Chapter 3 Initial Configuration

Configuring Security Features

Configuring TACACS+

To configure your router to support TACACS+, perform the following tasks:

Step 1 Use the aaa new-modelglobal configuration command to enable AAA. AAA must be configured if you plan to use TACACS+. Refer to the “AAA Overview” chapter in the Cisco IOS Security Configuration Guide.

Step 2 Use the tacacs-server host command to specify the IP address of one or more TACACS+ daemons. Use the tacacs-server key command to specify an encryption key that is used to encrypt all exchanges between the network access server and the TACACS+ daemon. This same key must also be configured on the TACACS+ daemon.

Step 3 Use the aaa authentication global configuration command to define method lists that use TACACS+ for authentication. Refer to the “ Configuring Authentication” chapter in the Cisco IOS Security Configuration Guide.

Step 4 Use line and interface commands to apply the defined method lists to various interfaces. Refer to the

“Configuring Authentication” chapter in the Cisco IOS Security Configuration Guide.

Step 5 If needed, use the aaa authorization global command to configure authorization for the network access server. Unlike authentication, which can be configured per line or per interface, authorization is configured globally for the entire network access server. Refer to the “ Configuring Authorization” chapter in the Cisco IOS Security Configuration Guide.

Step 6 If needed, use the aaa accounting command to enable accounting for TACACS+ connections. Refer to the “ Configuring Accounting” chapter in the Cisco IOS Security Configuration Guide.

Refer to the “Configuring TACACS+” chapter in the Cisco IOS Security Configuration Guide.

Configuring Traffic Filters and Firewalls

The Cisco ONS 15530 supports the traffic filter and firewall features provided by Cisco IOS.

Traffic filters provide basic traffic filtering capabilities with access control lists (also referred to as access lists). Access lists can be configured for all routed network protocols (IP, AppleTalk, and so on) to filter the packets of those protocols as the packets pass through a system. You can configure access lists on your Cisco ONS 15530 to control access to a network, preventing certain traffic from entering or exiting a network.

Firewalls are networking devices that control access to your organization's network assets. You can position firewalls to control access at the entrance points into your network. or to control access to a specific part of your network

Refer to the “Traffic Filtering and Firewalls” part in the Cisco IOS Security Configuration Guide.
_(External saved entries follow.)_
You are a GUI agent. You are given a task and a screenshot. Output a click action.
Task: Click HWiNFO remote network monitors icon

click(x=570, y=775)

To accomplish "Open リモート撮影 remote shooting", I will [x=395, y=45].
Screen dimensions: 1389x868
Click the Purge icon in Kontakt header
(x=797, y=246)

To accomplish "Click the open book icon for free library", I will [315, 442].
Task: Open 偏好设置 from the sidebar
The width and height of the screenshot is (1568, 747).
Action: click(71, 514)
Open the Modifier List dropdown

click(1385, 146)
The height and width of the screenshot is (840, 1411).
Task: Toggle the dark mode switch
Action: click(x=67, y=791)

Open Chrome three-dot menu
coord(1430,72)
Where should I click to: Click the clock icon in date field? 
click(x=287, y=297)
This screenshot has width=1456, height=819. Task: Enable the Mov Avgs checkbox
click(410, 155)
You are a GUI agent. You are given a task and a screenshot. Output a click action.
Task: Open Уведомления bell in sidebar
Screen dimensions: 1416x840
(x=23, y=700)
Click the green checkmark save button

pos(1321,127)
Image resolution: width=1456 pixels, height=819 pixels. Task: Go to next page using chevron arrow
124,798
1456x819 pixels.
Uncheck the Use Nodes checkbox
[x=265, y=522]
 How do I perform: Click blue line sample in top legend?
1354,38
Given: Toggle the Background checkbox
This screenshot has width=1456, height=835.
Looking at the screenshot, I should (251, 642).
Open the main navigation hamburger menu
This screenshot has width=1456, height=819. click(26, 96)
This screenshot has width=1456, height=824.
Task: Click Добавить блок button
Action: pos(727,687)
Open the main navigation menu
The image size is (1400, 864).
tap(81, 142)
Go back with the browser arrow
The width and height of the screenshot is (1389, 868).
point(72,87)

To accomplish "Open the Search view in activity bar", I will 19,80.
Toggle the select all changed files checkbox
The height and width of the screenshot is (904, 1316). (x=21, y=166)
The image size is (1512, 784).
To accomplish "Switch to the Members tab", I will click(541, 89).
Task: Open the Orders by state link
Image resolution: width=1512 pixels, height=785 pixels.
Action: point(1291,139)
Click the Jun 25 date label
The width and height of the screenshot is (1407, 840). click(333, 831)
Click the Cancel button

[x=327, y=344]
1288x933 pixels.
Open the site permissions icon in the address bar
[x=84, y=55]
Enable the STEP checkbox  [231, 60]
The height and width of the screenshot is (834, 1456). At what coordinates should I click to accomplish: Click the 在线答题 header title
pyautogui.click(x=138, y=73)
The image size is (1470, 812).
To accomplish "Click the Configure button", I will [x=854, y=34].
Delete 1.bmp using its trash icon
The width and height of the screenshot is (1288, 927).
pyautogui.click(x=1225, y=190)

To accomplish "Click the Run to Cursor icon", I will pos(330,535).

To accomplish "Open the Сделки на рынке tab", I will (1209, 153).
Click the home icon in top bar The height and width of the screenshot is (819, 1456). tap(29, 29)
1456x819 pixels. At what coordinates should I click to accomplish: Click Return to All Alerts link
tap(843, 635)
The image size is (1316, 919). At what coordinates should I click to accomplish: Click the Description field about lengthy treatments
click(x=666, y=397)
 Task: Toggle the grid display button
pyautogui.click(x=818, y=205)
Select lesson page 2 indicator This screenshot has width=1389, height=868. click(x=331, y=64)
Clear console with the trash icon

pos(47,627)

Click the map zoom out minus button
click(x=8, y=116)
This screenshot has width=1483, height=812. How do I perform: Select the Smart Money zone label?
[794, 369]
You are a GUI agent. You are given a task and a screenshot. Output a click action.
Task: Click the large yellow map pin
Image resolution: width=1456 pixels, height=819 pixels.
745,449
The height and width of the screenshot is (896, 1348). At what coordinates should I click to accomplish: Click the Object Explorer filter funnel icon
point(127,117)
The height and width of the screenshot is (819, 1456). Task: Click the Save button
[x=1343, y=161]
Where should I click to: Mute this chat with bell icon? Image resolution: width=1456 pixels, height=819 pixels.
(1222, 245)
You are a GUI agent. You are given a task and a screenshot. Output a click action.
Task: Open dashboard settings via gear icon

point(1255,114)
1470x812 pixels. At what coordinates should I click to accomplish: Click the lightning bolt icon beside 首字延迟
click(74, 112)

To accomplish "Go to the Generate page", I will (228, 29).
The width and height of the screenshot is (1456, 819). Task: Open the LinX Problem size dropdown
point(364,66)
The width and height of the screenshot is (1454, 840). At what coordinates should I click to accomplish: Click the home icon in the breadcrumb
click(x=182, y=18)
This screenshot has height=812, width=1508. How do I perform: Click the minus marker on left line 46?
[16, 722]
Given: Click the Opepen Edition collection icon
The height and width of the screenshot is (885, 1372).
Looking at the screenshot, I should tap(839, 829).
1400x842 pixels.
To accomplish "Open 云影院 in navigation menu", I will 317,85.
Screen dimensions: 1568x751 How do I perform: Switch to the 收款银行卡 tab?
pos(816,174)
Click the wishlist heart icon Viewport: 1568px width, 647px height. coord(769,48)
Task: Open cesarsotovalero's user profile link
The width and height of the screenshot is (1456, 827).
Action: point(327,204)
Configuring Passwords and Privileges

Using passwords and assigning privilege levels is a simple way of providing terminal access control in your network. You can configure up to 16 different privilege levels and assign each level to a password. For each privilege level you define a subset of Cisco IOS commands that can be executed. You can use these different levels to allow some users the ability to execute all Cisco IOS commands, and to restrict other users to a defined subset of commands.